Хект вопросительно поднял бровь.
– Мы заставим ее родить, – дрожащим голосом объявила принцесса. – Или не родить.
Потому что в беременность императрицы теперь уже верила только сама императрица.
– Понимаю.
– Мы собрали самых искусных повитух…
– Не нужно пересказывать мне подробности. Скажите, что следует делать.
– Ничего. Просто будьте рядом и сохраняйте порядок.
Хект кивнул, хотя все это его не обрадовало.
С каждым днем всем, кроме самого Хекта, его войско все больше и больше напоминало императорскую личную гвардию. И почти всех это устраивало: лучше уж так, чем хаос.
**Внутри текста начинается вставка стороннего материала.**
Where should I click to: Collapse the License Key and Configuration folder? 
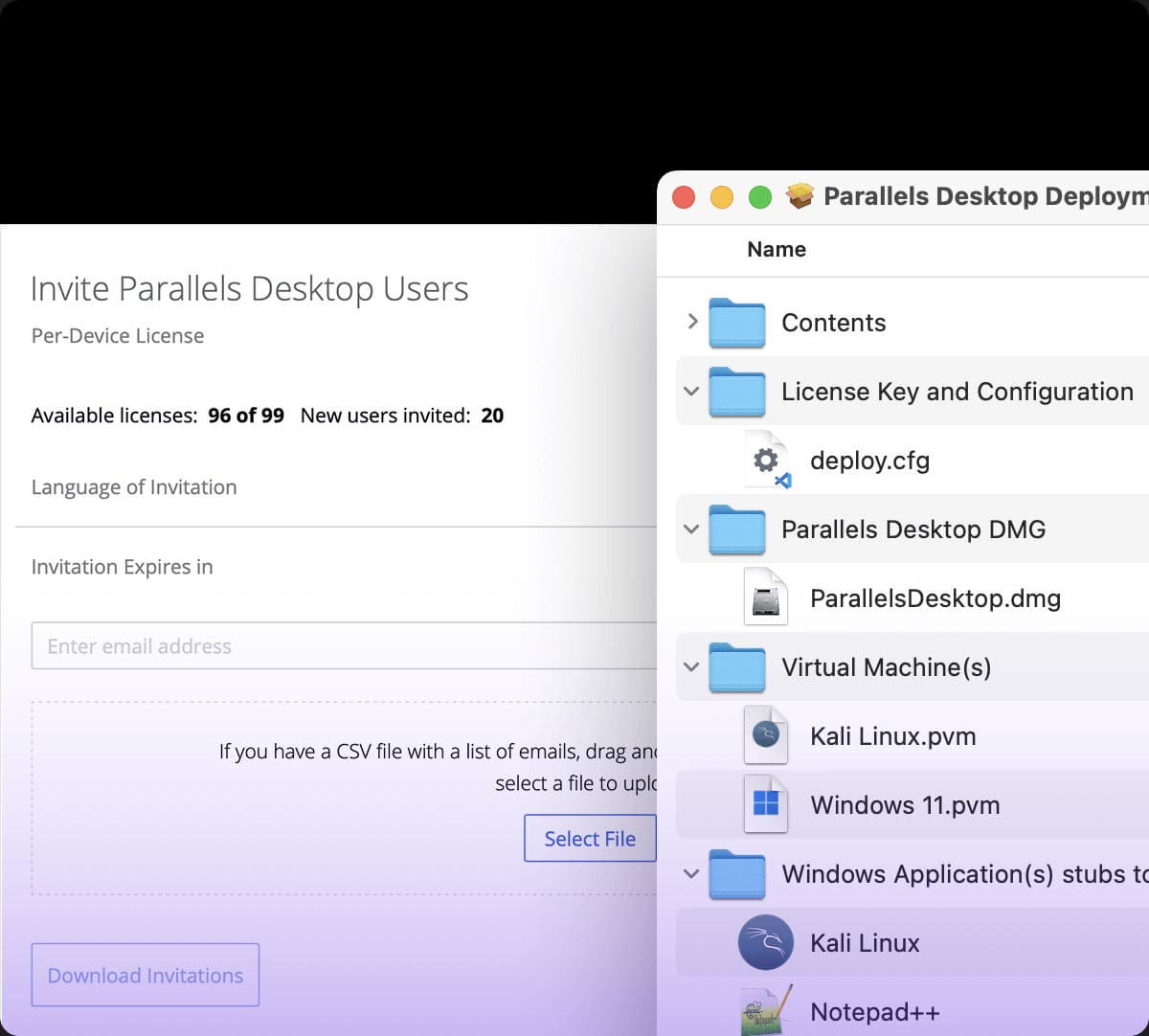[691, 392]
Известие пришло через два дня, когда Хект сидел со своими подчиненными. Императрица родила сына. Новость эта поразила Хекта, его штабных и наверняка весь Альтен-Вайнберг.
– Как им это удалось? Сироту подложили? – цинично спросил Титус.
– Исключено, – покачал головой Клэй Седлако. – Малейшее подозрение ставит под угрозу весь порядок престолонаследия. Там совершенно точно присутствовала толпа надежнейших свидетелей.
Все принялись с жаром обсуждать новость, спор подогревали опасения за будущее их войска. Но обсуждали недолго – прибыл второй гонец.
Сын Катрин родился мертвым. Все это время она носила мертвого ребенка. Развивался он только первые месяцев шесть.
– А так бывает? – удивился Хект. – Неужели женщина может целый год вынашивать мертвое дитя?